The Ohio State Buckeyes and the Texas Longhorns are two of the most storied programs in college football. Before 2005 each school had participated in college football for more than 100 years. They are home to nationally known traditions from the Buckeye leaf stickers and the O-H-I-O chant at Ohio State to Bevo and the Hook 'em Horns of Texas.

One of the three most victorious programs in college football history as judged by either number of wins or winning percentage, the University of Texas has traditionally been considered a college football powerhouse. From 1936 to 2004, the team finished the season in the top ten 23 times, or one-third of the time, according to the Associated Press. The team that coach Mack Brown fielded in 2005 has been called one of the most memorable in college football history by College Football News.

Like the Longhorns, the Buckeyes are an elite football program.
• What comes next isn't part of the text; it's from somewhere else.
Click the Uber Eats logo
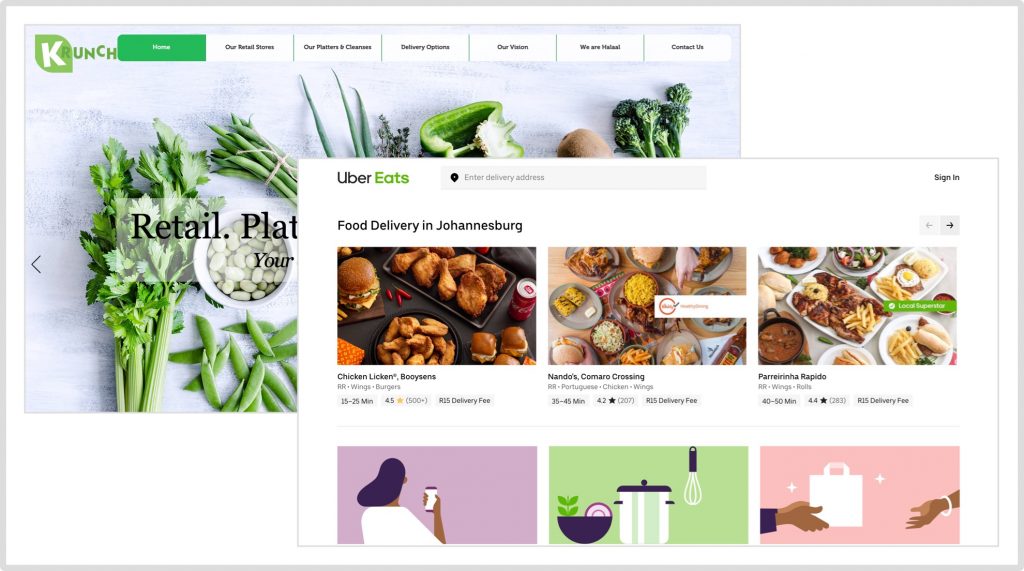 373,178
The Buckeyes program has produced 164 first-team All-American players, including seven Heisman Trophy winners. The Buckeyes rank fifth in college football history in terms of both total wins and winning percentage.

===Previous meetings===
Texas and Ohio State have two of the longest-running programs in college football, but they have played each other only twice. Texas won the 2005 game en route to winning their most recent national championship (in the process becoming the first visitor to win a night game at Ohio Stadium). In the 2006 game, which was won by Ohio State, OSU and Texas were ranked #1 and #2 respectively. It was only the 36th time that the top two teams in college football had ever faced each other outside of the BCS National Championship . OSU later played against #2 Michigan Wolverines in the Buckeyes' regular season finale.

==Leading into the game==
After being passed over in the selection for the 2009 BCS National Championship Game, the Longhorns were selected to represent the Big 12 Conference as host team in the Fiesta Bowl. The Buckeyes were selected as an "at-large" school from among the eligible teams. The day the bowl bids were announced the sports betting line opened with Texas as ten-point favorites, the most of any of the 2009 BCS bowls.